I recently read a pastor's comments on the Sacraments of Penance and Holy Communion. His comments reflected the Catholic Church's once-a-year requirement for both.
Why only ONCE a YEAR? I don't know about you, but I can walk out of a confessional and see a beautiful woman in line, and have to immediately turn around and go back to confession. I can also be cut off by a fellow parishioner while trying to leave the church parking lot and have to turn around and go back. Lastly, I can get home, get into an argument with my wife and have to turn around and go back to confession.
So, I decided to look it up and found this within the Canon Law:
Can. 920 p. 1. After being initiated into the Most Holy Eucharist, each of the faithful is obliged to receive holy communion at least once a year.
Can. 989. After having reached the age of discretion, each member the faithful is obliged to confess faithfully his or her grave sins at least once a year.
p. 2. This precept must be fulfilled during the Easter season [Ash Wednesday through Trinity Sunday] unless it is fulfilled for a just cause at another time during the year.Still curious about what Canon Law states the bare minimum, I "Asked a Priest" at www.RCSpirituality.com. Here's the response I received:
[Your "Ask a Priest" Question has been answered by Fr. Edward McIlmail, LC. God bless, RC Spirituality Center]
Dear Dan, The requirement for once-a-year confession and communion is a minimum standard. The ideal, as you mentioned, is for frequent confession and frequent communion. But it’s one thing to hold out an ideal, and another to require it.
Put another way, the Church isn’t contradicting itself by recommending frequent confession and communion on one hand, but only legislating their reception once a year on the other. The Church in effect is leaving room for the faithful to voluntarily choose to make frequent use of the sacraments. Things done voluntarily are usually done with more genuine piety (not always, but often enough). I pray that you make frequent use of these great sacraments. God bless.
The key here is "it’s one thing to hold out an ideal, and another to require it."

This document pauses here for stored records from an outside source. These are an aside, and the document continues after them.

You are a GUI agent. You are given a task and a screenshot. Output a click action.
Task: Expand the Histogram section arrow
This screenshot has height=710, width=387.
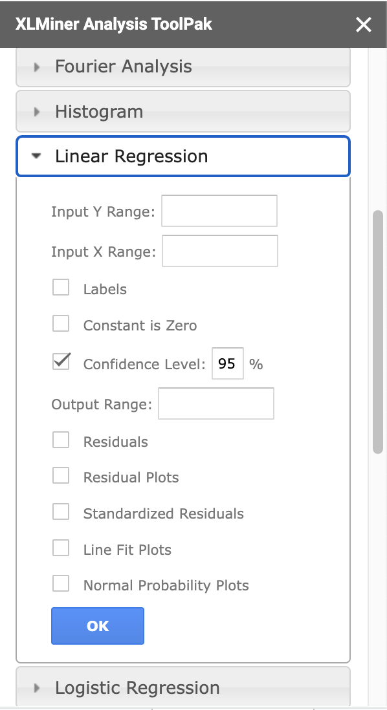37,111
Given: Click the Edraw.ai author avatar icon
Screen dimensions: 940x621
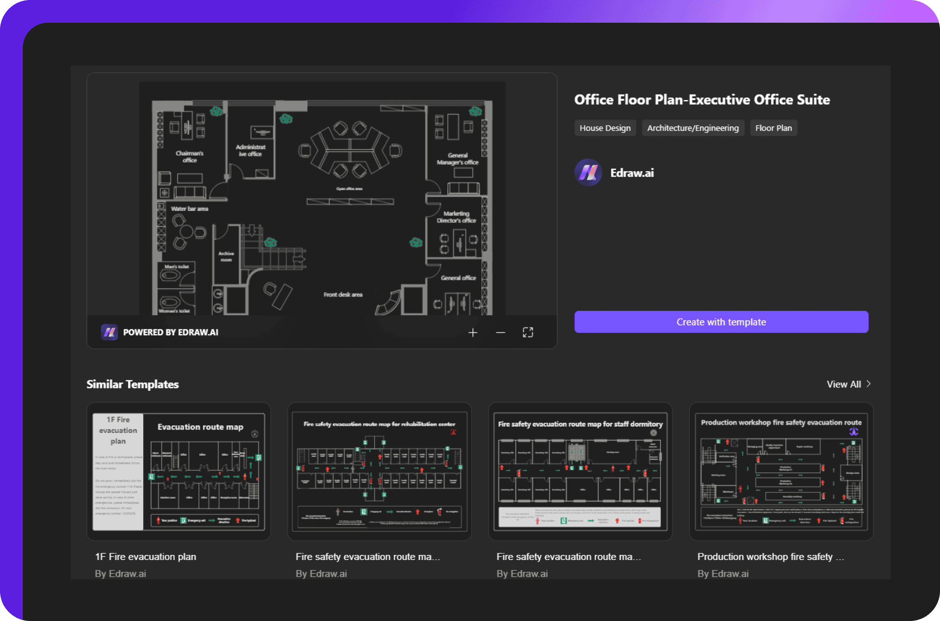Looking at the screenshot, I should coord(588,172).

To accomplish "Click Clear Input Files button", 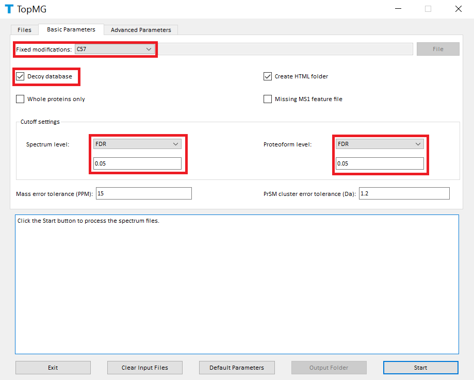I will click(x=145, y=368).
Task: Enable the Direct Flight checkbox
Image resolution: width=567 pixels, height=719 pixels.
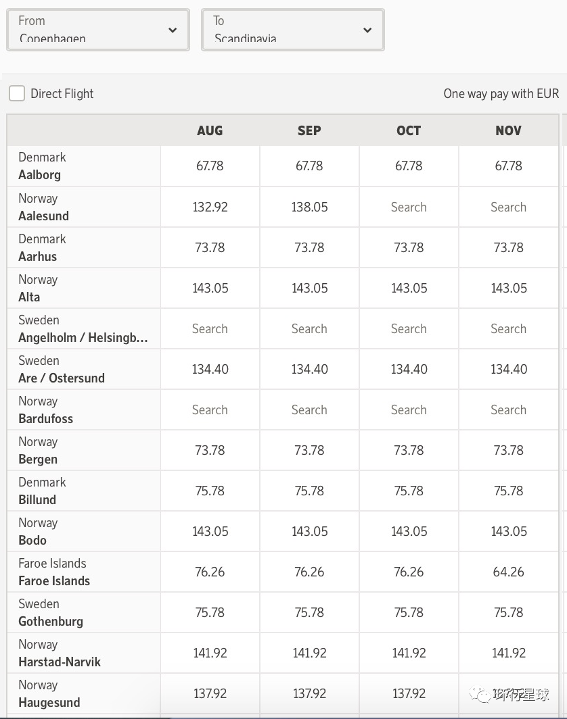Action: pos(17,93)
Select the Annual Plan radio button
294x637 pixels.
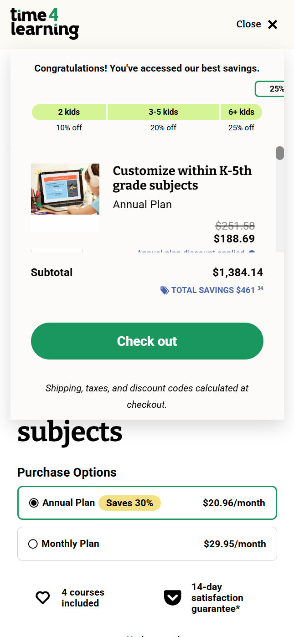pos(34,503)
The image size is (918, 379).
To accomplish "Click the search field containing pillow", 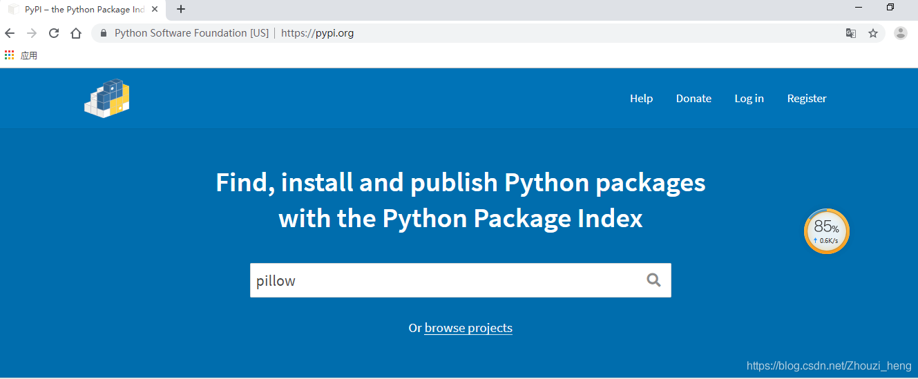I will 442,280.
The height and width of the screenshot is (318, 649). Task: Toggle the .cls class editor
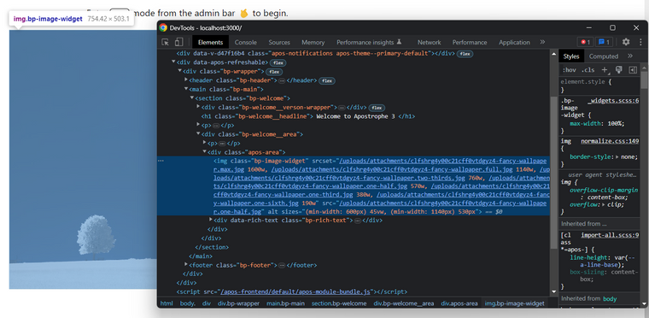(x=588, y=70)
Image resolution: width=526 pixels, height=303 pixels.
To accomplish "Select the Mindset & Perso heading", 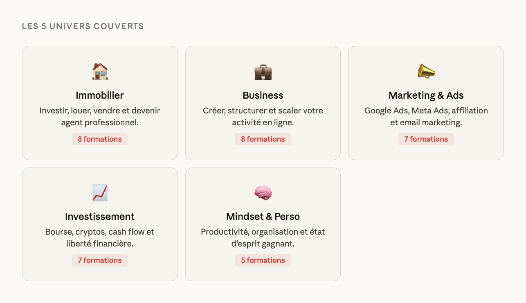I will click(263, 217).
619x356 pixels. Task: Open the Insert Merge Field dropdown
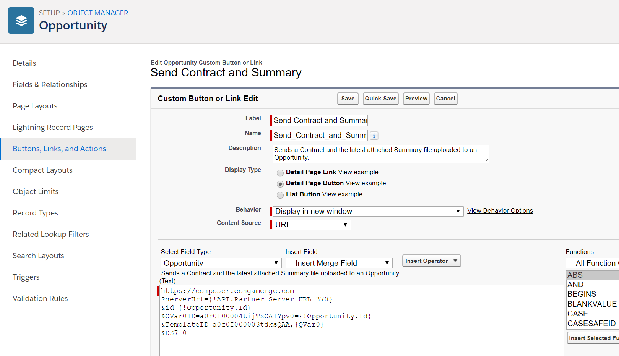tap(339, 263)
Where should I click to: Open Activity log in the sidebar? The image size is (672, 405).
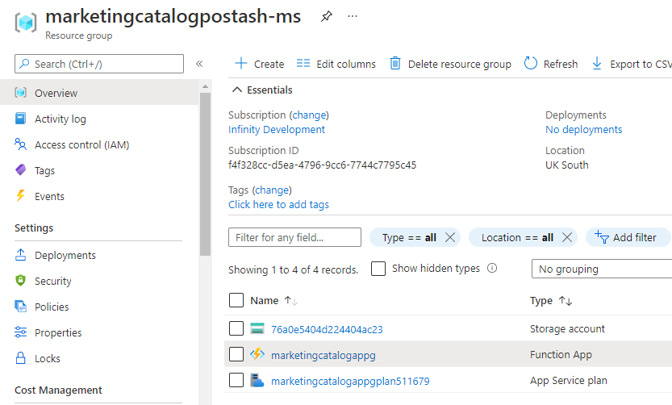click(60, 119)
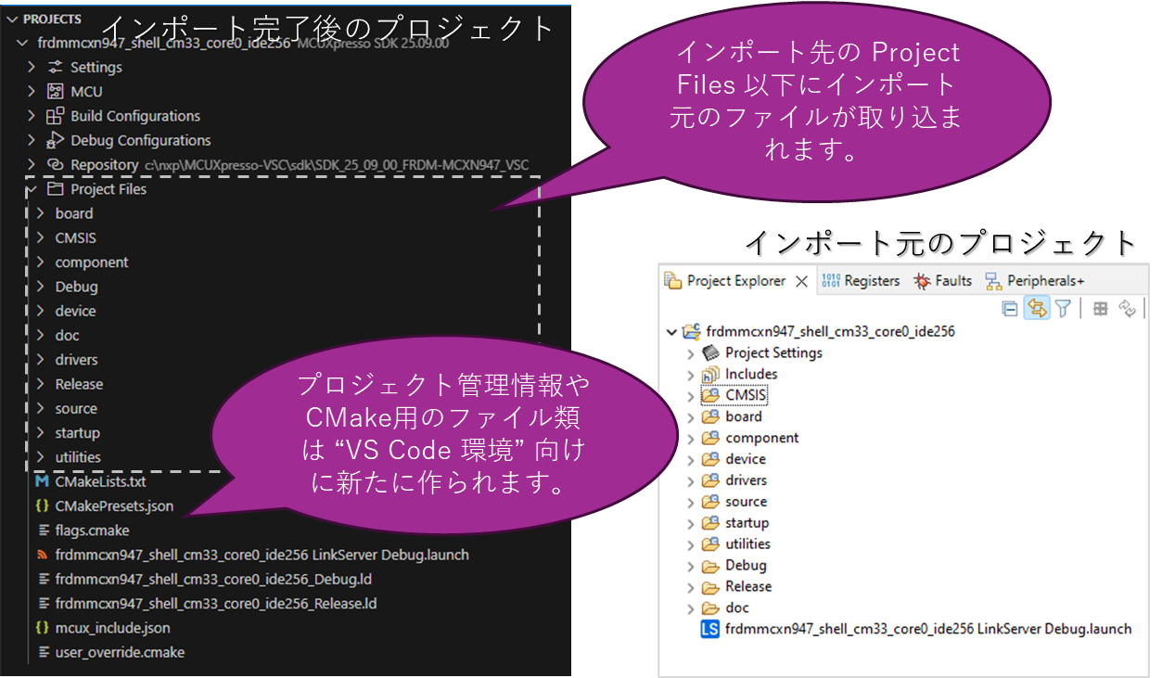1162x678 pixels.
Task: Click the Collapse All icon in Project Explorer
Action: 1010,309
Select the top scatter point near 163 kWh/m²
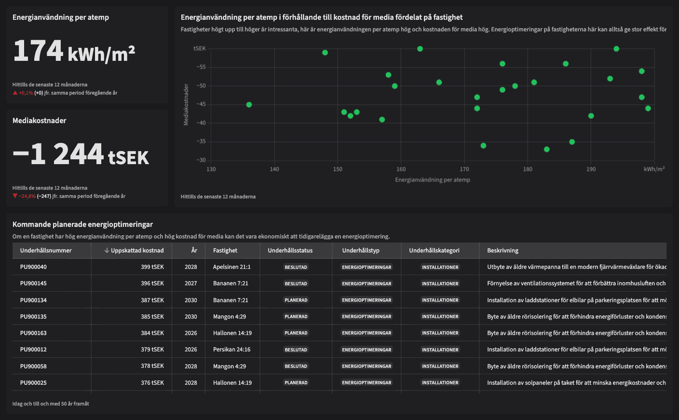 click(420, 49)
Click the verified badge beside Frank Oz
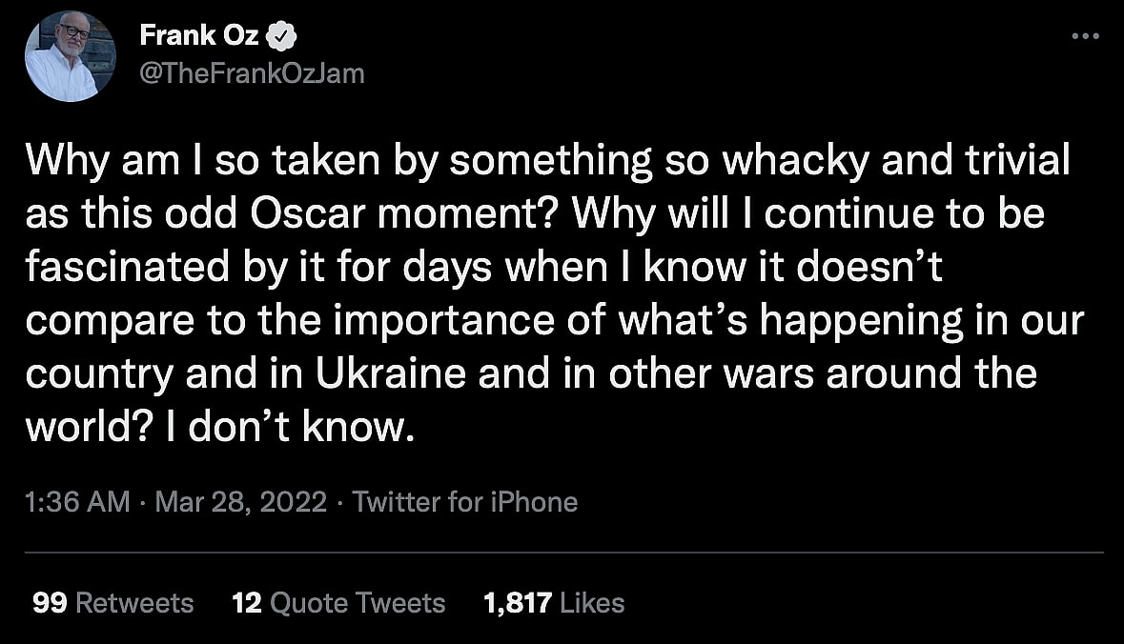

Pope John Paull II said in his groundbreaking work "Theology of the Body" that "prayer, Eucharist, and Penance. These, he says, are the 'infallible and indispensable' means for living the truth of love that God has inscribed in the theology of our bodies (see TOB 126:5)."1 This is the reason why I try to take advantage of the Sacraments of Penance and Holy Eucharist, especially Confession. It is the best self-improvement plan on earth!